Фрагмент документа
|---|

Как же вводит Вл.Соловьев свою теорию цельного знания в эпистемологический мир? И что, с его точки зрения, существенно для полноты цельного знания? Рассматривая гносеологическую реальность, сознание без труда различает тройственную структуру: объект — этот предмет познания, существующий независимо от него, субъект, столь же автономный в своем существовании, и, наконец, отношение субъекта к объекту. Познание предстает субъективным образом объективного, а внутри самого познания различаются в духе философской классики чувственная, логически-рациональная и мистическая формы.

Выдвигая в центр гносеологических рассуждений понимание рациональности, а также связанное с ним решение проблемы отношения субъекта к объекту и объективности знания, подвергая критике различные формы рационализма — от схоластической идеи “самодержавности разума” до гегелевского панлогизма, Вл.Соловьев стремится не упустить все то, что есть объективного и в самом рационализме, и в эмпиризме. В русской философии он стоит у истоков онтологического, а не гносеологического истолкования разума, которое впоследствии будет продолжено Н.Бердяевым и другими русскими философами. В рамках такой интерпретации рационализм уязвим не только потому, что он доводит до противоположности дихотомию субъекта и объекта, мышления и бытия. Он даже наделяется способностью предопределять судьбы мира. Что касается объективности, то она выступает для Вл.Соловьева неким идеалом цельного знания. Уже у Канта объективность выступает основой того, что явления гармонизируют друг с другом. Этот идеал несет в себе по крайней мере два смысла: во-первых, это знание объективно в схоластическом смысле — сам его предмет берется в своем объективном выражении или идее (в средневековой философии “объектом” и называли понятие, идею, а не чувственно воспринимаемую вещь). И, во-вторых, объективным считается знание, содержание которого несводимо “к субъективному признаку человеческого ума” [Там же, 310]. Такое сведение характерно для философии эмпиризма, которая интерпретирует объективность под углом зрения “овнешнения” знания, “приписывает значение объективной действительности только данным внешнего опыта”. Эта объективистская установка приводит в конечном счете к чему-то “совершенно субъективному и лишенному положительного философского значения” [Там же, 313]. Несмотря на субъективизм, эта установка фактически отделяет онтологию знания от онтологии его носителя — человека. Ведь познание есть способ бытия существ, есть “бытие их друг для друга”, но, с другой стороны, “всякое бытие есть вид познания” [Там же, 335].

|---|

Показанные данные
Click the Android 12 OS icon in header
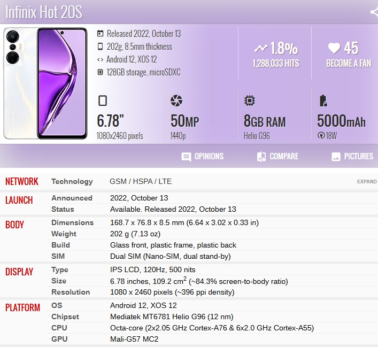This screenshot has height=347, width=378. [x=100, y=59]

|---|

Задание
Перепишите фрагмент о цельном знании от слов «Как же вводит» до слов «и мистическая формы.» включительно, заменив «Вл.Соловьев» на «Владимир Соловьев». Данные в списке взяты из другого источника.

Ответ
Как же вводит Владимир Соловьев свою теорию цельного знания в эпистемологический мир? И что, с его точки зрения, существенно для полноты цельного знания? Рассматривая гносеологическую реальность, сознание без труда различает тройственную структуру: объект — этот предмет познания, существующий независимо от него, субъект, столь же автономный в своем существовании, и, наконец, отношение субъекта к объекту. Познание предстает субъективным образом объективного, а внутри самого познания различаются в духе философской классики чувственная, логически-рациональная и мистическая формы.